◆ **WORK ORDER 1**
In the interview excerpt, which immigration process does the interviewee say needs reform?
◆ **WORK ORDER 2**
Continue the interview excerpt about immigration and life coaching from the point where it stops.

◆ **PAGE EXTRACT**

____________

My quest for fulfillment was answered when I became a certified life coach in strategic intervention and founded khirahorizons.com. Being able to use my life experience and my knowledge to help people break through their mental obstacles and achieve their goals is a blessing. Seeing real and lasting change in my client’s lives brings me great fulfillment and I’m so grateful to be part of their transformational journey.
You have first-hand experience with the US immigration system. If you had the power, which three things would you change to improve the system?
The immigration issue that I think needs some reform is the naturalization process for older people. It is extremely difficult for older people to become US citizens when they don’t speak English and are not able to learn a new language at a certain age in order to pass the citizenship test.
Can you share “5 keys to achieving the American dream” that others can learn from you? Please share a story or example for each.

____________

◆ **GIVEN DATA**
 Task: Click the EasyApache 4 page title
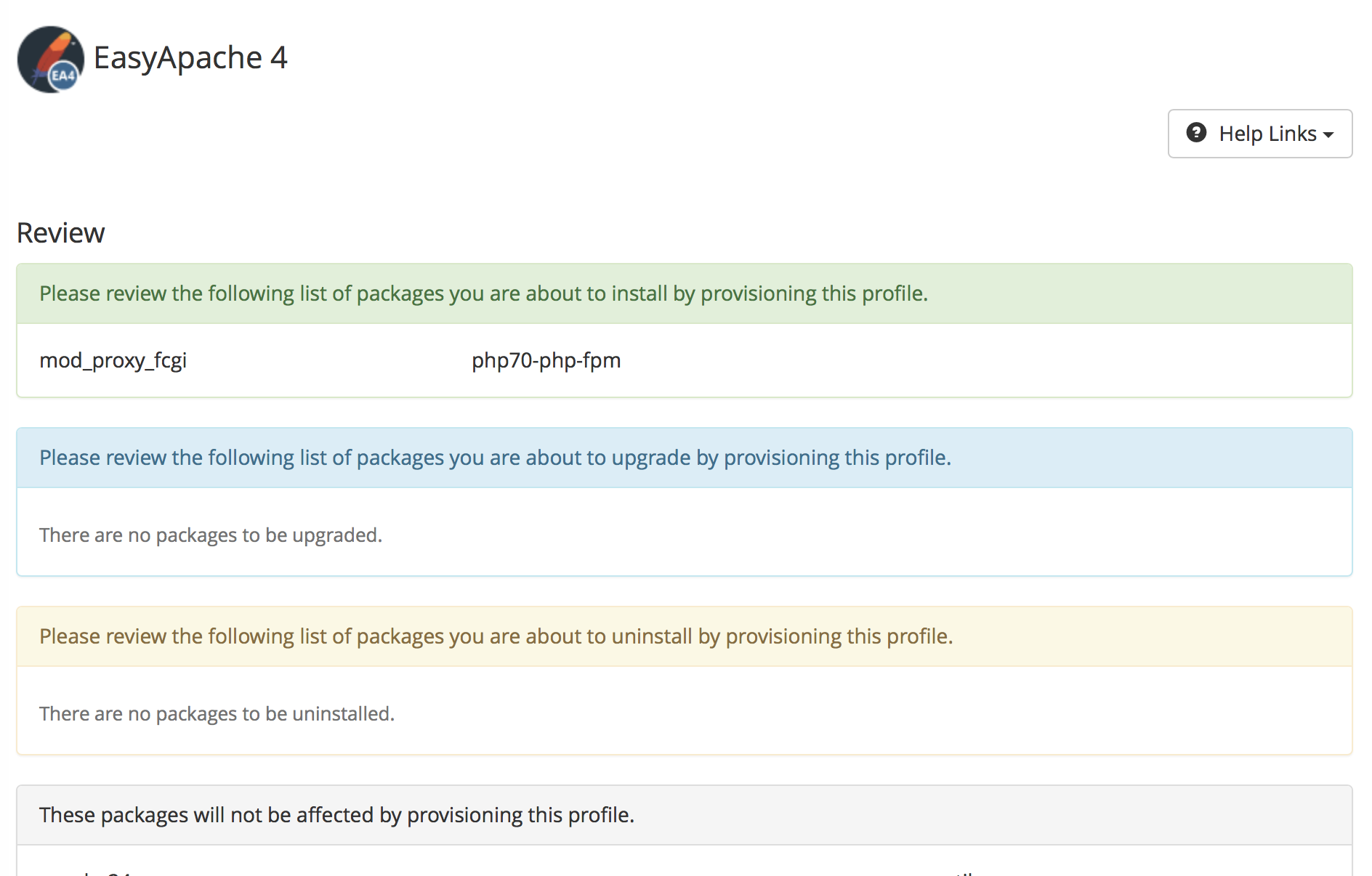pyautogui.click(x=190, y=58)
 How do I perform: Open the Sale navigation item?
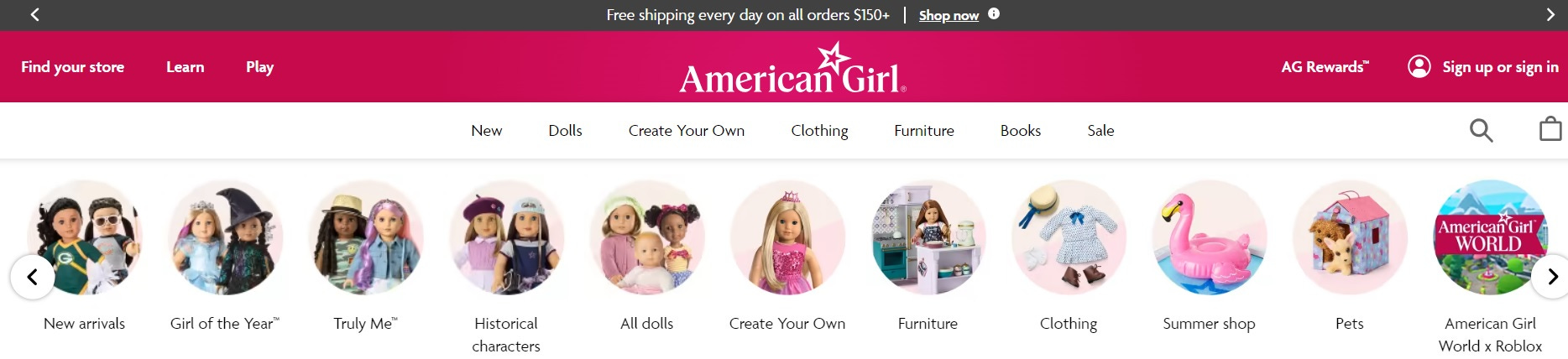(x=1100, y=130)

____________

◆ **EXERCISE ANSWER 1**
The naturalization process for older people.

◆ **EXERCISE ANSWER 2**
Identifying my mental blocks and going on a journey of self-healing and growth were essential for me to move forward and improve my life. In my opinion, the five keys to achieving the American dream are:
- Patience with self and the journey. Dreams don’t come true overnight. Being patient and allowing things to happen on their own time is very important to not lose sight and get discouraged. It’s about the journey, not the destination!
- Courage. One must have the courage to take chances and make big moves. Looking back at my journey, I only regret the chances and opportunities I didn’t allow myself to take, not the chances I went after. No matter how the outcome was! There is always something to learn from failure but nothing to learn from a missed opportunity!
- Belief in self and one’s dreams. When you believe in your dreams, you’re already halfway there.
- Setting goals. Having a clear image of where you want to go is crucial. As Seneca said, “If one does not know to which port one is sailing, No wind is favorable.”
- Taking action. Get the momentum going by taking small actions towards your goals. Do something that moves you towards your goals every day, no matter how small it is.
We know that the US needs improvement. But are there 3 things that make you optimistic about the US’s future?
- The caliber of the American people is not something we can ignore. It definitely gives me hope to see and hear about so many smart and intelligent people working hard every day to make America better
- The diversity of the American people is what makes this country so strong. It is what makes the US so adaptable and inspires others to want to come here.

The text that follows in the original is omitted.